So naturally, I thought people were complementing that gorgeous natural effortless shine that my mom created on the tops of those shoes. Those two pairs. One black. One navy. Three years into the public school system, and I finally got it all down. Those kids weren't referring to my shoes at all. And when they said, "Teacher's pet," I no longer needed to search under her desk during recess for the gerbil or puppy I assumed existed. No, they were talking about me and my behavior. Somehow though, amongst it all, even after recognizing their derogatory statuses, I was never insulted. In fact, I was proud. I wore those names with honor and realized I was going to make it work for me. And till this day, I maintain said vow.

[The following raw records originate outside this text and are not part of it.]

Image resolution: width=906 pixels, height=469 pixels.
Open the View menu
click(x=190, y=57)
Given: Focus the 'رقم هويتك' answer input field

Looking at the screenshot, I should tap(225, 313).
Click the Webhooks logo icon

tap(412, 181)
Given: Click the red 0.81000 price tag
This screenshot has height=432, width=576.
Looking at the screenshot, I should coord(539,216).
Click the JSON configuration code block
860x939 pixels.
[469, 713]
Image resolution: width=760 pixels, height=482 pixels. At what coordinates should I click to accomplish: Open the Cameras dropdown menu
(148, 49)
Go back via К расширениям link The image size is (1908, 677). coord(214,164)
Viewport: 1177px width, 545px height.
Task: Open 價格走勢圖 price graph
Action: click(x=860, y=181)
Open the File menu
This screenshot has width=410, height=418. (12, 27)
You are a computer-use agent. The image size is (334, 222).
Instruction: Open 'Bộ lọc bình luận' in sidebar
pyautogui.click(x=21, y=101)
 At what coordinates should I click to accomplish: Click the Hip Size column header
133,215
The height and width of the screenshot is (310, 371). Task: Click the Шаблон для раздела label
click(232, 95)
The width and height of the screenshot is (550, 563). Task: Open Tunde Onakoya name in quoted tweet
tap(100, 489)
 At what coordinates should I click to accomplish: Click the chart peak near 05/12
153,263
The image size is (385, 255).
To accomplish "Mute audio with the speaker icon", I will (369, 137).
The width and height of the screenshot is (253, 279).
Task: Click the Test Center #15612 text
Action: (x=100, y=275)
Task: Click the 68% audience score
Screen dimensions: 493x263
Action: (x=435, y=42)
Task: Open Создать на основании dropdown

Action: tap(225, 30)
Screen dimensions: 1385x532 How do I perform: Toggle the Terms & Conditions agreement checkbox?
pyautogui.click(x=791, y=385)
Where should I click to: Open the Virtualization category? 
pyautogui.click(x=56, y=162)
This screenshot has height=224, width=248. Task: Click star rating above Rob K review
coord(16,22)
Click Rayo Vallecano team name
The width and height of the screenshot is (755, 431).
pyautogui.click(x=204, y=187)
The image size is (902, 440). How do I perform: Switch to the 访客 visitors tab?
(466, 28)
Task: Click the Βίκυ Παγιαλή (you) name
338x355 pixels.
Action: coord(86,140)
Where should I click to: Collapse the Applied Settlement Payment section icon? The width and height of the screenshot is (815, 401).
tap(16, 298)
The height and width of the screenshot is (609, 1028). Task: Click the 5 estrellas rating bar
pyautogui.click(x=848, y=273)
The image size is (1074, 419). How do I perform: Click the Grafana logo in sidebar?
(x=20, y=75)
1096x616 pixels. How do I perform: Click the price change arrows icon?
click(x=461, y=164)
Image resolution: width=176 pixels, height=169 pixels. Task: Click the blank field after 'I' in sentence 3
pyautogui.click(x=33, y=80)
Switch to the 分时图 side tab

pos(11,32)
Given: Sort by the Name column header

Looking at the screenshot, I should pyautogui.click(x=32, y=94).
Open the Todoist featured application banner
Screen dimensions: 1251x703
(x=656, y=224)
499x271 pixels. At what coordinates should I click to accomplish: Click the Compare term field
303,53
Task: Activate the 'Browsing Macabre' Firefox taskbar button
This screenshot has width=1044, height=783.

The world is dwindling; no one can deny that. Morality has decreased far below zero, and the odds of finding an extinct animal have turned in our favor compared to the odds of finding truly decent human beings. And I can't believe I am going to say this, but I actually blame peer pressure and the lack of true inner human strength. It's become a disgrace these days to be moralistic. To maintain standards and abide by your own personal set of limitations. It is laughable. Shameful. And you are exiled from so many social networks you start to wonder which of your principles you can toss out the window to get back in. I've been there. But it makes it harder to swallow when people of your own faith group, from your own community, are the ones doing the shaming when they should be supporting.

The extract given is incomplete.